### [Action item]
Set down every entry once more, exactly as it appears.

### [Input material]
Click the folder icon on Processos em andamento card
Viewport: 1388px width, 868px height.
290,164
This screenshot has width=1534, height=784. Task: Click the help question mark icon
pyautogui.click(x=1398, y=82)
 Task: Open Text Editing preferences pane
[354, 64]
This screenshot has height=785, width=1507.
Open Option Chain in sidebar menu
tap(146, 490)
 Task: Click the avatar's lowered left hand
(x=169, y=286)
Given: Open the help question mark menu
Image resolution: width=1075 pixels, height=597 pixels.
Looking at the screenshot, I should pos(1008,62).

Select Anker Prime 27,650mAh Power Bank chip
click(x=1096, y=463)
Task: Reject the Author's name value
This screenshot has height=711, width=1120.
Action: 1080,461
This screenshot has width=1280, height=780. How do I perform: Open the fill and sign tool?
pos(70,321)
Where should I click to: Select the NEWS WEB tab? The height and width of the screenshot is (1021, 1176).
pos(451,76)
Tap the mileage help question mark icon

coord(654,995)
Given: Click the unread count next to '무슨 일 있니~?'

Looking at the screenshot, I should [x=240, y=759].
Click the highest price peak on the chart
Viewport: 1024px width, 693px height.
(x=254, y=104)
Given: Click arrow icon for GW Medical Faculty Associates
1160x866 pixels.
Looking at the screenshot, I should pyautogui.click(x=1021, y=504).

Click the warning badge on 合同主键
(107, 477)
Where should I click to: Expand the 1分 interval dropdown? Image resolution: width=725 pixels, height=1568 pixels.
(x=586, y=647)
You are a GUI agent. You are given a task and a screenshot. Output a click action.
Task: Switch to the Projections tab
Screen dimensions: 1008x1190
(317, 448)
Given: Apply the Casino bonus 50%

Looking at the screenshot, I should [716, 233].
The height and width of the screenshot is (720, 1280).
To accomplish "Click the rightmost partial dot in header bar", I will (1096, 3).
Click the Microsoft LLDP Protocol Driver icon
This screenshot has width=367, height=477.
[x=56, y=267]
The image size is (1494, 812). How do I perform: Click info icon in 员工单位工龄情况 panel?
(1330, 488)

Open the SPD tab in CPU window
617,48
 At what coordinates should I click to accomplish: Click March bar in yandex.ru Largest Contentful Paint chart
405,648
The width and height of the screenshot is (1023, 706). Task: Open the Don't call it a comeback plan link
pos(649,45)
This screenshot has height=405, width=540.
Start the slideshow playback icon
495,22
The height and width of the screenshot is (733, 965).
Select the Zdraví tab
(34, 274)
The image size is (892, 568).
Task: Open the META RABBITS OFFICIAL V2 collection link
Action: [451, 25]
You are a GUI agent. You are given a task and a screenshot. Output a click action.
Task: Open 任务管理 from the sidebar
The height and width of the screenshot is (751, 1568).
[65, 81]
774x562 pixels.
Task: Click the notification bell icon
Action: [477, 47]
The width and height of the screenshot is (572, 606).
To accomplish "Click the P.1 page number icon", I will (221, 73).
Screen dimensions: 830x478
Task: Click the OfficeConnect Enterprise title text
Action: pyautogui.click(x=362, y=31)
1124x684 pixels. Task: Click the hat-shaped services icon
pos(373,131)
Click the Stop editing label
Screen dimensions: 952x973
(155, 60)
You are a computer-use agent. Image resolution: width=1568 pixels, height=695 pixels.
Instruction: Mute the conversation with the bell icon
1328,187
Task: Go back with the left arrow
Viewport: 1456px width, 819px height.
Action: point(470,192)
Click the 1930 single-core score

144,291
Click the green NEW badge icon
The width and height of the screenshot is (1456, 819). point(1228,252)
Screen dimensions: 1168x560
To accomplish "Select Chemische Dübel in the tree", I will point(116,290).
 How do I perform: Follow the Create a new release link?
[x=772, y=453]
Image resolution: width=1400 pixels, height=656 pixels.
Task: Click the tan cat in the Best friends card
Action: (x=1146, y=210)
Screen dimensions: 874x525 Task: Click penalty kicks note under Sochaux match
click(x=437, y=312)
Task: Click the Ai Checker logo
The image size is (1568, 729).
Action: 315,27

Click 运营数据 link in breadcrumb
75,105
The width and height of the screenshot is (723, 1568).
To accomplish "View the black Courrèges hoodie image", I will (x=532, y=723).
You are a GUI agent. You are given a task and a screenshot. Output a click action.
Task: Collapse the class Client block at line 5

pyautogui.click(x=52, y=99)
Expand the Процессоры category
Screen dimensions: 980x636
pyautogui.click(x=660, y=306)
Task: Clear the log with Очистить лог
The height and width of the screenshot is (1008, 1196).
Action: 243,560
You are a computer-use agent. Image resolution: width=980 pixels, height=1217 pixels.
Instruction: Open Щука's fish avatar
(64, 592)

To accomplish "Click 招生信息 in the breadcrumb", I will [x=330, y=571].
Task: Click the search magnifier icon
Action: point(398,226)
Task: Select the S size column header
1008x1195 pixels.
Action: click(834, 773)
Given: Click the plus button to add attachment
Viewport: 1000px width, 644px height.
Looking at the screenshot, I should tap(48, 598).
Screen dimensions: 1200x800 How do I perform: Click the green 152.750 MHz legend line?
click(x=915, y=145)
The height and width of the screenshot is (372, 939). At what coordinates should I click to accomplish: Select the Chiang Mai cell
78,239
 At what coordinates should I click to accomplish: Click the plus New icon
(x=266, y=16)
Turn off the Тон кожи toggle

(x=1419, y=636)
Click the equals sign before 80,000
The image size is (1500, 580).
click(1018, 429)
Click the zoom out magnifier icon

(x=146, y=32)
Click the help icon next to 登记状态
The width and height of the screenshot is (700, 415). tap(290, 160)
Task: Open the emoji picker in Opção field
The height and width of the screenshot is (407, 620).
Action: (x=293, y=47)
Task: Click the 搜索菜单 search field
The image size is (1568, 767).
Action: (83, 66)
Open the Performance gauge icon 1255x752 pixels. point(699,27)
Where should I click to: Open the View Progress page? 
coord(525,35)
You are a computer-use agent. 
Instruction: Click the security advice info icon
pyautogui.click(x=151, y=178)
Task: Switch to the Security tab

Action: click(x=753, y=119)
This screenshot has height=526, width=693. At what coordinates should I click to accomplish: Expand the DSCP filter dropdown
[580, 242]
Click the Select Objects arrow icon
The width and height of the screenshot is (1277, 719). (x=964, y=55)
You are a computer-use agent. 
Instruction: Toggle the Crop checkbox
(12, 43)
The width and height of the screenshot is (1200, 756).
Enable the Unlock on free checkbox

### [Output for this exercise]
Click the folder icon on Processos em andamento card
Viewport: 1388px width, 868px height.
290,164
This screenshot has width=1534, height=784. Task: Click the help question mark icon
pyautogui.click(x=1398, y=82)
 Task: Open Text Editing preferences pane
[354, 64]
This screenshot has height=785, width=1507.
Open Option Chain in sidebar menu
tap(146, 490)
 Task: Click the avatar's lowered left hand
(x=169, y=286)
Given: Open the help question mark menu
Image resolution: width=1075 pixels, height=597 pixels.
Looking at the screenshot, I should pos(1008,62).

Select Anker Prime 27,650mAh Power Bank chip
click(x=1096, y=463)
Task: Reject the Author's name value
This screenshot has height=711, width=1120.
Action: 1080,461
This screenshot has width=1280, height=780. How do I perform: Open the fill and sign tool?
pos(70,321)
Where should I click to: Select the NEWS WEB tab? The height and width of the screenshot is (1021, 1176).
pos(451,76)
Tap the mileage help question mark icon

coord(654,995)
Given: Click the unread count next to '무슨 일 있니~?'

Looking at the screenshot, I should [x=240, y=759].
Click the highest price peak on the chart
Viewport: 1024px width, 693px height.
(x=254, y=104)
Given: Click arrow icon for GW Medical Faculty Associates
1160x866 pixels.
Looking at the screenshot, I should pyautogui.click(x=1021, y=504).

Click the warning badge on 合同主键
(107, 477)
Where should I click to: Expand the 1分 interval dropdown? Image resolution: width=725 pixels, height=1568 pixels.
(x=586, y=647)
You are a GUI agent. You are given a task and a screenshot. Output a click action.
Task: Switch to the Projections tab
Screen dimensions: 1008x1190
(317, 448)
Given: Apply the Casino bonus 50%

Looking at the screenshot, I should [716, 233].
The height and width of the screenshot is (720, 1280).
To accomplish "Click the rightmost partial dot in header bar", I will (1096, 3).
Click the Microsoft LLDP Protocol Driver icon
This screenshot has width=367, height=477.
[x=56, y=267]
The image size is (1494, 812). How do I perform: Click info icon in 员工单位工龄情况 panel?
(1330, 488)

Open the SPD tab in CPU window
617,48
 At what coordinates should I click to accomplish: Click March bar in yandex.ru Largest Contentful Paint chart
405,648
The width and height of the screenshot is (1023, 706). Task: Open the Don't call it a comeback plan link
pos(649,45)
This screenshot has height=405, width=540.
Start the slideshow playback icon
495,22
The height and width of the screenshot is (733, 965).
Select the Zdraví tab
(34, 274)
The image size is (892, 568).
Task: Open the META RABBITS OFFICIAL V2 collection link
Action: [451, 25]
You are a GUI agent. You are given a task and a screenshot. Output a click action.
Task: Open 任务管理 from the sidebar
The height and width of the screenshot is (751, 1568).
[65, 81]
774x562 pixels.
Task: Click the notification bell icon
Action: [477, 47]
The width and height of the screenshot is (572, 606).
To accomplish "Click the P.1 page number icon", I will (221, 73).
Screen dimensions: 830x478
Task: Click the OfficeConnect Enterprise title text
Action: pyautogui.click(x=362, y=31)
1124x684 pixels. Task: Click the hat-shaped services icon
pos(373,131)
Click the Stop editing label
Screen dimensions: 952x973
(155, 60)
You are a computer-use agent. Image resolution: width=1568 pixels, height=695 pixels.
Instruction: Mute the conversation with the bell icon
1328,187
Task: Go back with the left arrow
Viewport: 1456px width, 819px height.
Action: point(470,192)
Click the 1930 single-core score

144,291
Click the green NEW badge icon
The width and height of the screenshot is (1456, 819). point(1228,252)
Screen dimensions: 1168x560
To accomplish "Select Chemische Dübel in the tree", I will point(116,290).
 How do I perform: Follow the Create a new release link?
[x=772, y=453]
Image resolution: width=1400 pixels, height=656 pixels.
Task: Click the tan cat in the Best friends card
Action: (x=1146, y=210)
Screen dimensions: 874x525 Task: Click penalty kicks note under Sochaux match
click(x=437, y=312)
Task: Click the Ai Checker logo
The image size is (1568, 729).
Action: 315,27

Click 运营数据 link in breadcrumb
75,105
The width and height of the screenshot is (723, 1568).
To accomplish "View the black Courrèges hoodie image", I will (x=532, y=723).
You are a GUI agent. You are given a task and a screenshot. Output a click action.
Task: Collapse the class Client block at line 5

pyautogui.click(x=52, y=99)
Expand the Процессоры category
Screen dimensions: 980x636
pyautogui.click(x=660, y=306)
Task: Clear the log with Очистить лог
The height and width of the screenshot is (1008, 1196).
Action: 243,560
You are a computer-use agent. Image resolution: width=980 pixels, height=1217 pixels.
Instruction: Open Щука's fish avatar
(64, 592)

To accomplish "Click 招生信息 in the breadcrumb", I will [x=330, y=571].
Task: Click the search magnifier icon
Action: point(398,226)
Task: Select the S size column header
1008x1195 pixels.
Action: click(834, 773)
Given: Click the plus button to add attachment
Viewport: 1000px width, 644px height.
Looking at the screenshot, I should tap(48, 598).
Screen dimensions: 1200x800 How do I perform: Click the green 152.750 MHz legend line?
click(x=915, y=145)
The height and width of the screenshot is (372, 939). At what coordinates should I click to accomplish: Select the Chiang Mai cell
78,239
 At what coordinates should I click to accomplish: Click the plus New icon
(x=266, y=16)
Turn off the Тон кожи toggle

(x=1419, y=636)
Click the equals sign before 80,000
The image size is (1500, 580).
click(1018, 429)
Click the zoom out magnifier icon

(x=146, y=32)
Click the help icon next to 登记状态
The width and height of the screenshot is (700, 415). tap(290, 160)
Task: Open the emoji picker in Opção field
The height and width of the screenshot is (407, 620).
Action: (x=293, y=47)
Task: Click the 搜索菜单 search field
The image size is (1568, 767).
Action: (83, 66)
Open the Performance gauge icon 1255x752 pixels. point(699,27)
Where should I click to: Open the View Progress page? 
coord(525,35)
You are a computer-use agent. 
Instruction: Click the security advice info icon
pyautogui.click(x=151, y=178)
Task: Switch to the Security tab

Action: click(x=753, y=119)
This screenshot has height=526, width=693. At what coordinates should I click to accomplish: Expand the DSCP filter dropdown
[580, 242]
Click the Select Objects arrow icon
The width and height of the screenshot is (1277, 719). (x=964, y=55)
You are a computer-use agent. 
Instruction: Toggle the Crop checkbox
(12, 43)
The width and height of the screenshot is (1200, 756).
Enable the Unlock on free checkbox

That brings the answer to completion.